Young Team: RSA New Contemporaries 2025 preview

With over sixty exhibitors on display, here’s The Skinny’s take on the up-and-coming artists to look out for at RSA New Contemporaries

Feature by Rachel Ashenden | 11 Mar 2025

How are emerging artists and architects responding to generation-defining moments such as technological advances, climate catastrophe and shifting cultural identities? Every year, RSA New Contemporaries provides a window into how Scotland’s most promising art school graduates are forging their creative perspectives and distinctive styles. Now in its sixteenth edition, the showcase offers an incisive look at the themes shaping contemporary art. Running alongside it is Delia Baillie: Memory Box, a heartfelt homage to the late Dundonian artist and Duncan of Jordanstone College of Art & Design lecturer, whose influence continues to shape Scotland’s artistic landscape.

Raised on a sheep farm in rural Argyll, Olivia Priya Foster creates sculptural habitats from the raw materials of her upbringing. Black Sheep began as an autobiographical performance, in which Foster sheared sheep on her family farm. Using the sheepskin, Foster has created a cave-like installation that serves as a documentation of performance. Through a POC lens, Foster excavates her experience of queer rurality, navigating the duality of her Scottish and South Asian identities. This is a deeply personal interrogation of the land she grew up on and her diasporic heritage. A graduate of the Glasgow School of Art, Foster’s 2024 presentation of Black Sheep won her the ‘Best in School’ title at the degree show and a nomination for the Visual Arts Scotland Graduate Award.

Similarly engaged with place and personal history, Jennifer Upson repurposes found materials from her home in The Necessity of Ruins, a work that suggests renewal in the wake of upheaval. Upson began her Fine Art studies at the University of the Highlands and Islands during what she describes as a “turning point” in her life. For this site-specific work, she dismantled and reassembled a wooden lathe stripped from her 200-year-old cottage on the Moray Coast, revealing the hidden framework of home. Once discarded, these architectural fragments find new meaning, reflecting Upson’s process-led approach to change, memory and reconstruction.
──────
**Stated problem A:**
Condense the paragraph of the RSA New Contemporaries preview that begins "Raised on a sheep farm in rural Argyll" into a bulleted list of its main facts.
**Stated problem B:**
Extend the RSA New Contemporaries preview with further paragraphs, picking up after its final sentence.

**Data excerpt:**
──────
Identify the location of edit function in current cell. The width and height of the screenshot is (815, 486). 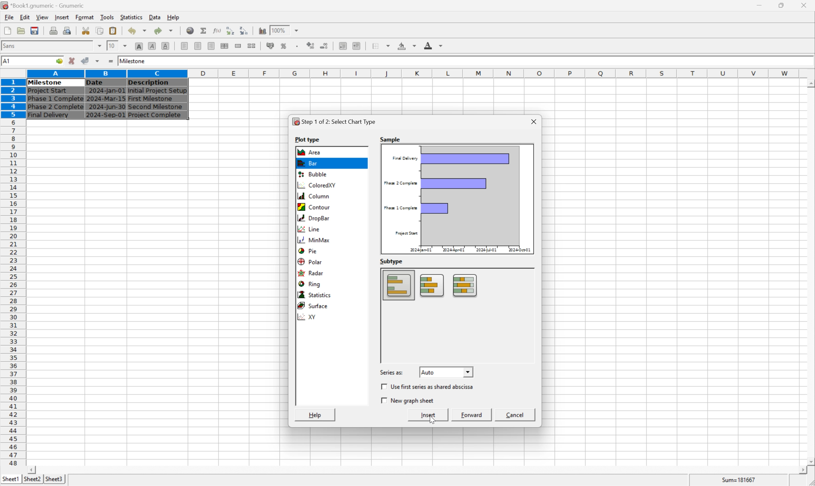
(217, 30).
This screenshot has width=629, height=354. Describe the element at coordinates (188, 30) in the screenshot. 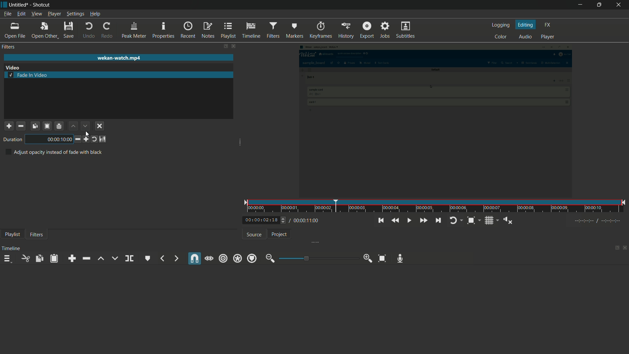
──────
**Expected answer A:**
- Olivia Priya Foster grew up on a sheep farm in rural Argyll and makes sculptural habitats from the raw materials of that upbringing.
- Black Sheep started as an autobiographical performance in which she sheared sheep on her family farm.
- The sheepskin became a cave-like installation that documents the performance.
- Working through a POC lens, she explores queer rurality and the duality of her Scottish and South Asian identities, questioning the land she grew up on and her diasporic heritage.
- She graduated from the Glasgow School of Art. Her 2024 presentation of Black Sheep won "Best in School" at the degree show and a nomination for the Visual Arts Scotland Graduate Award.

**Expected answer B:**
We Love the Country, still from performance. Credit: Ahed Alameri.

Madeleine Marg turns her gaze to the all-consuming presence of technology. Her installations expose the algorithmic grip responsible for brain rot and diminishing human-to-human connection. For her Duncan of Jordanstone College of Art & Design (DJCAD) degree show, she presented DINNERS READY, but nobody is listening, an unsettling installation depicting a dismembered family at the dinner table, doomscrolling rather than communicating with each other. In her latest work, Marg casts the most vulnerable of subjects in her installations: a baby. In Ipad Baby, we watch the baby – seemingly the artist herself – grow up disinterested in the non-virtual world. The colour is drained from everything except the glowing screens, lit up like a dopamine hit, pacifying the baby for hours on end. As Marg edges closer to reality, her world-building is no longer dystopian – it is disturbingly familiar.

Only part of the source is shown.